**Problem details:** The whole listing below is to be copied exactly, with every picture left out.

**Data shown:**
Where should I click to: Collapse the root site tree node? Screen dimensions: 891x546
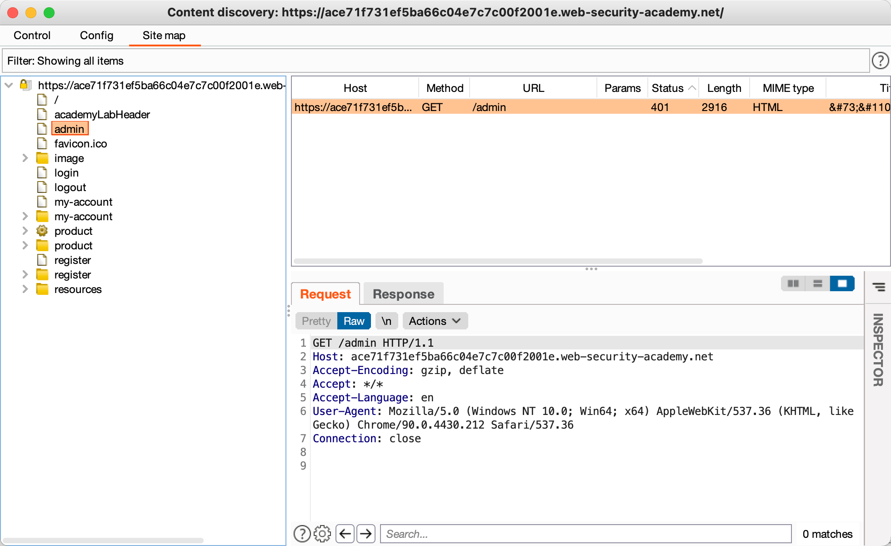[9, 86]
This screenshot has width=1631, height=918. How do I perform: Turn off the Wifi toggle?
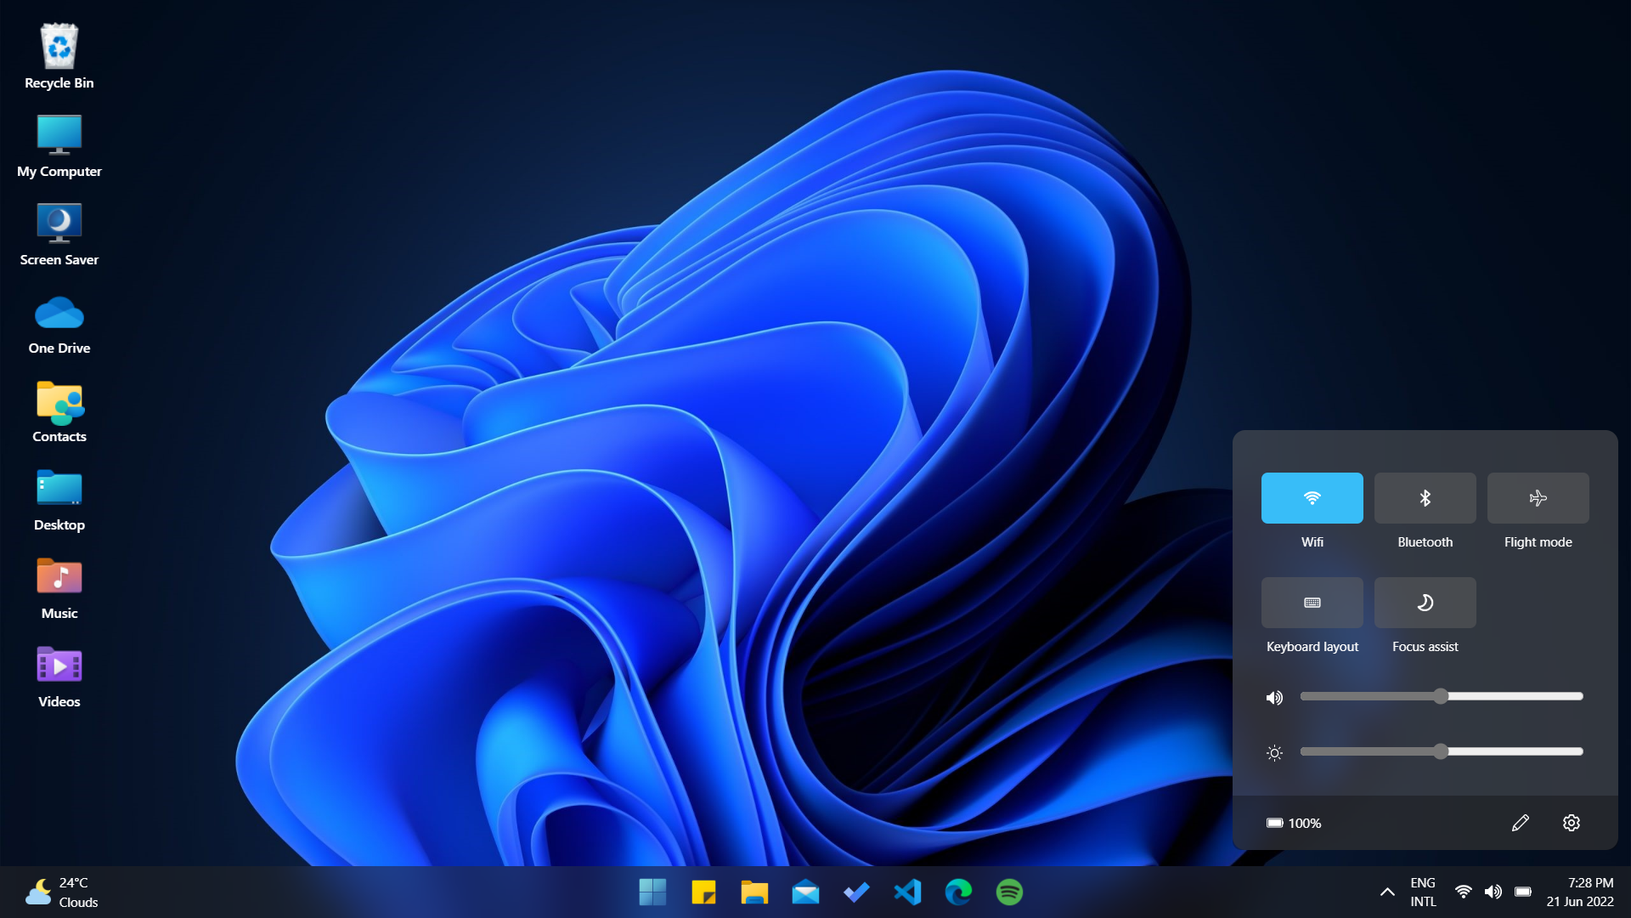(1312, 498)
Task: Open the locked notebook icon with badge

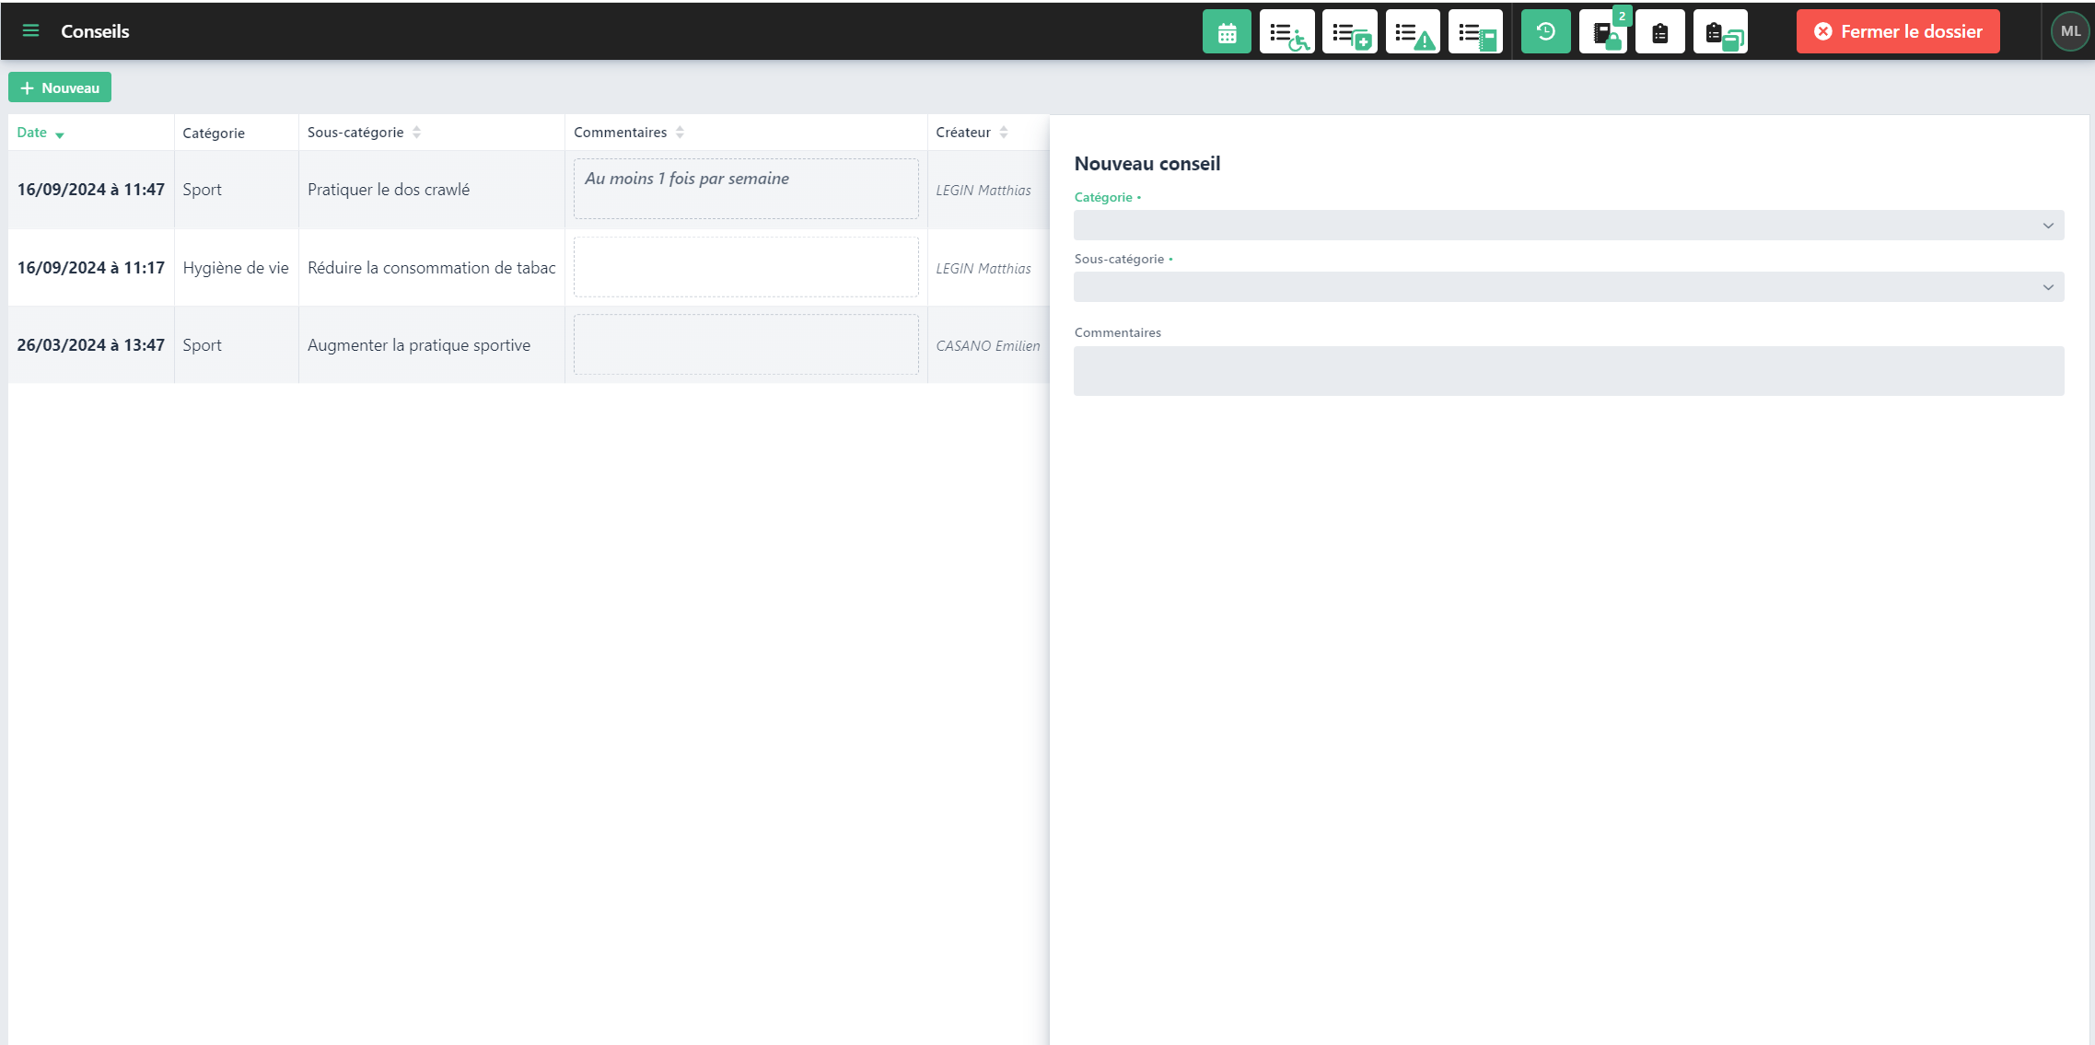Action: pos(1604,32)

**Exercise answer:**
Where should I click to: Collapse the root site tree node? Screen dimensions: 891x546
[9, 86]
This screenshot has width=1631, height=918. How do I perform: Turn off the Wifi toggle?
(1312, 498)
Task: Open the locked notebook icon with badge

Action: pos(1604,32)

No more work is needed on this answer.